■ What you will do ■
Reproduce without any pictures the lines from the one that contains "Select the Total badge above billing chart" through the end of the records, exactly as written.

[Collected data]
-------
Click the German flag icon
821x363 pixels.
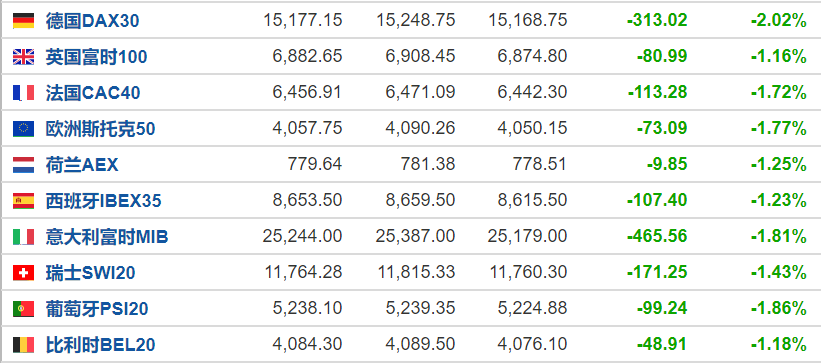(x=24, y=20)
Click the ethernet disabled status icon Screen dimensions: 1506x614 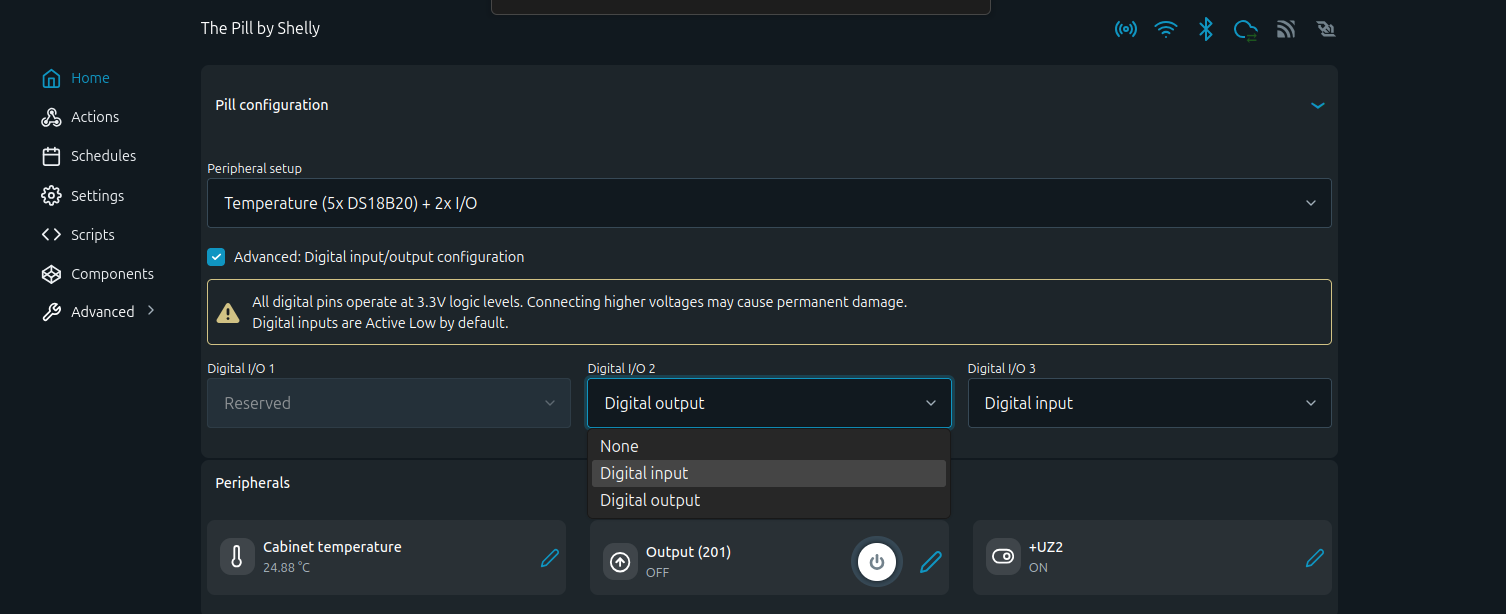click(x=1326, y=29)
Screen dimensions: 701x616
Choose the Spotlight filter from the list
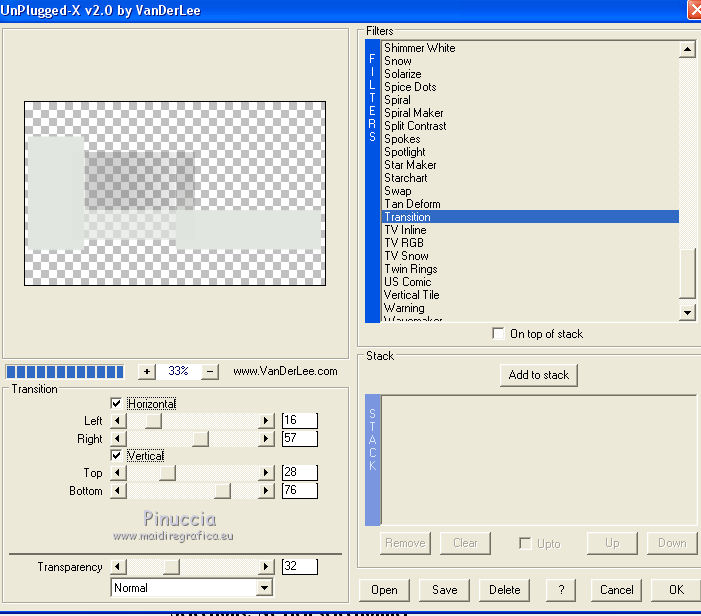pos(404,152)
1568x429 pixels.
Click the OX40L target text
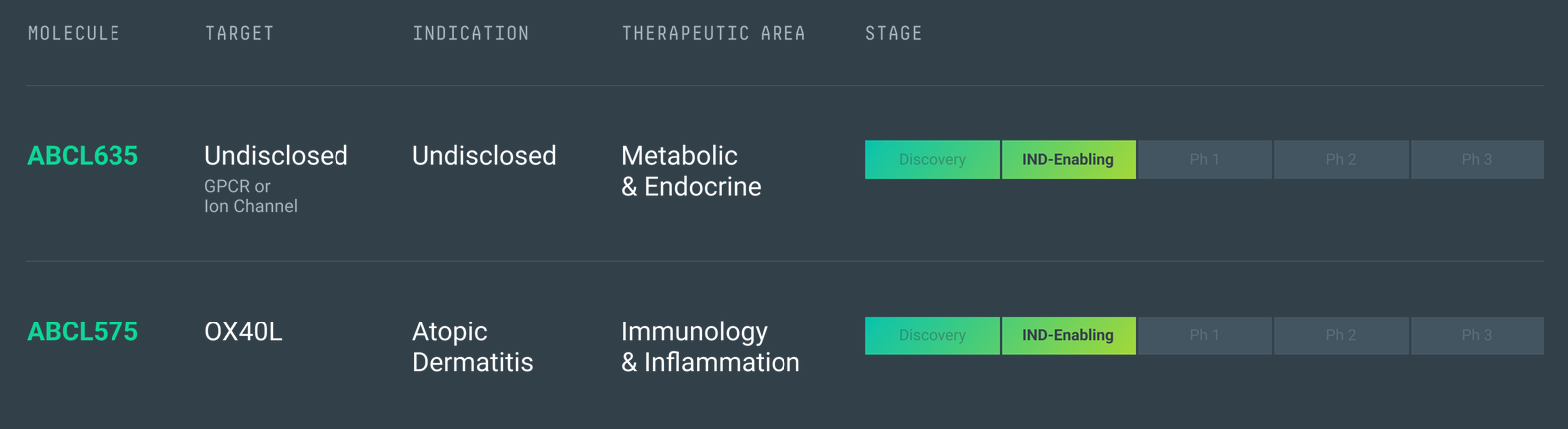pyautogui.click(x=243, y=332)
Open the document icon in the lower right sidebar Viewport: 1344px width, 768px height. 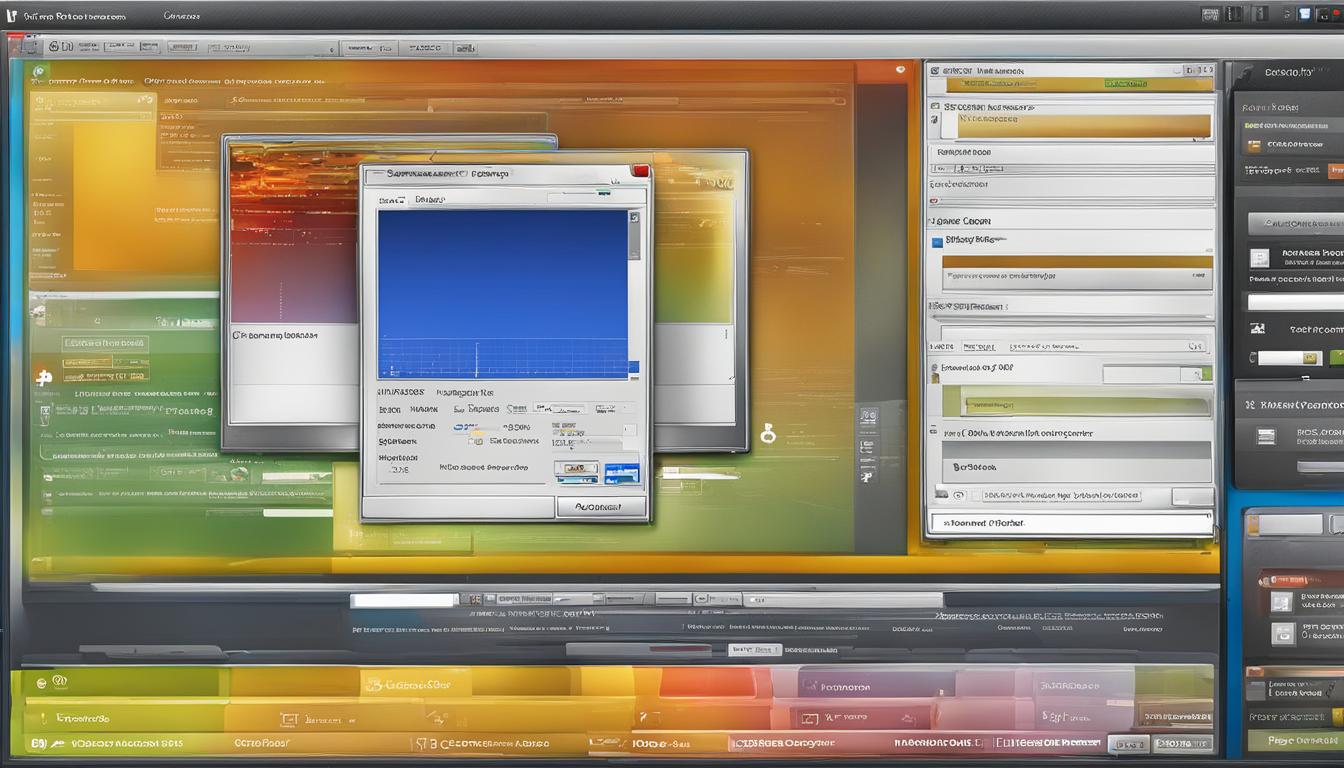[x=1282, y=602]
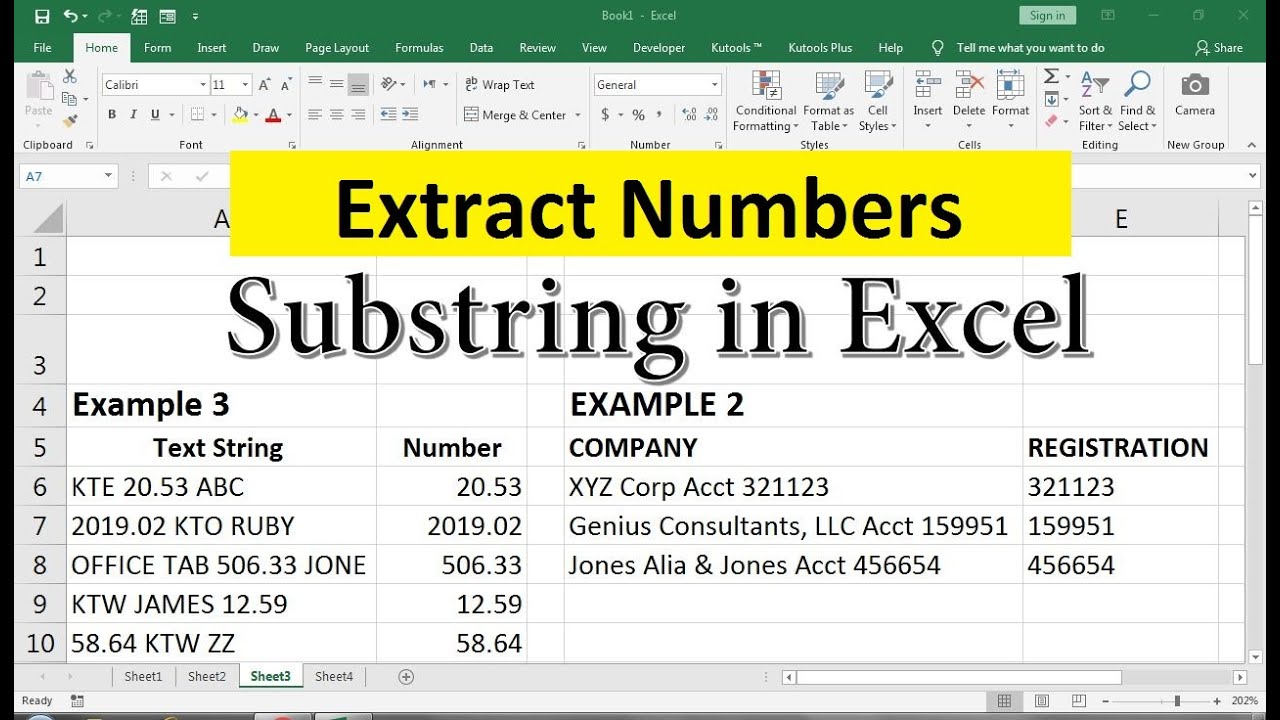1280x720 pixels.
Task: Open the Calibri font name dropdown
Action: (203, 85)
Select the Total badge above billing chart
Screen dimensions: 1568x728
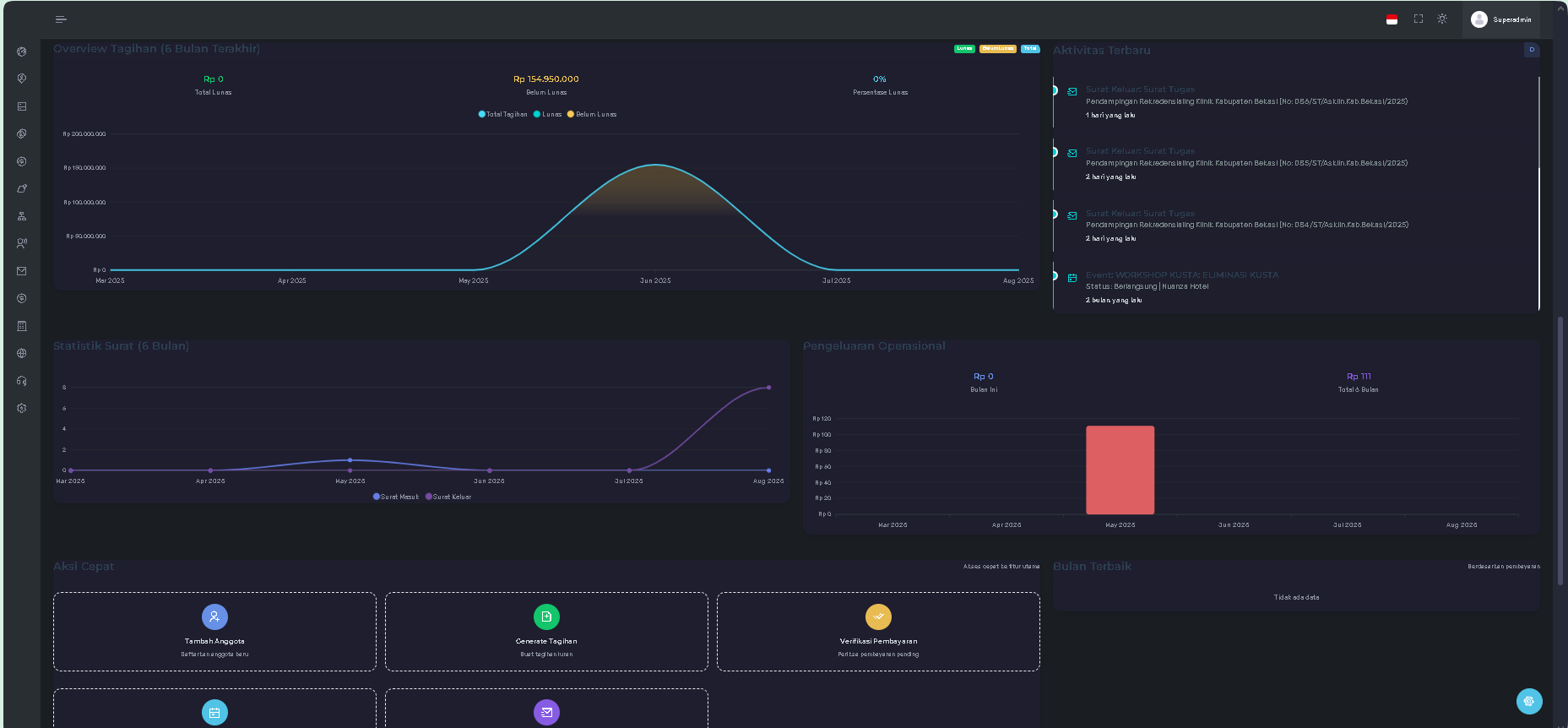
-------
■ Expected answer ■
Select the Total badge above billing chart
Screen dimensions: 1568x728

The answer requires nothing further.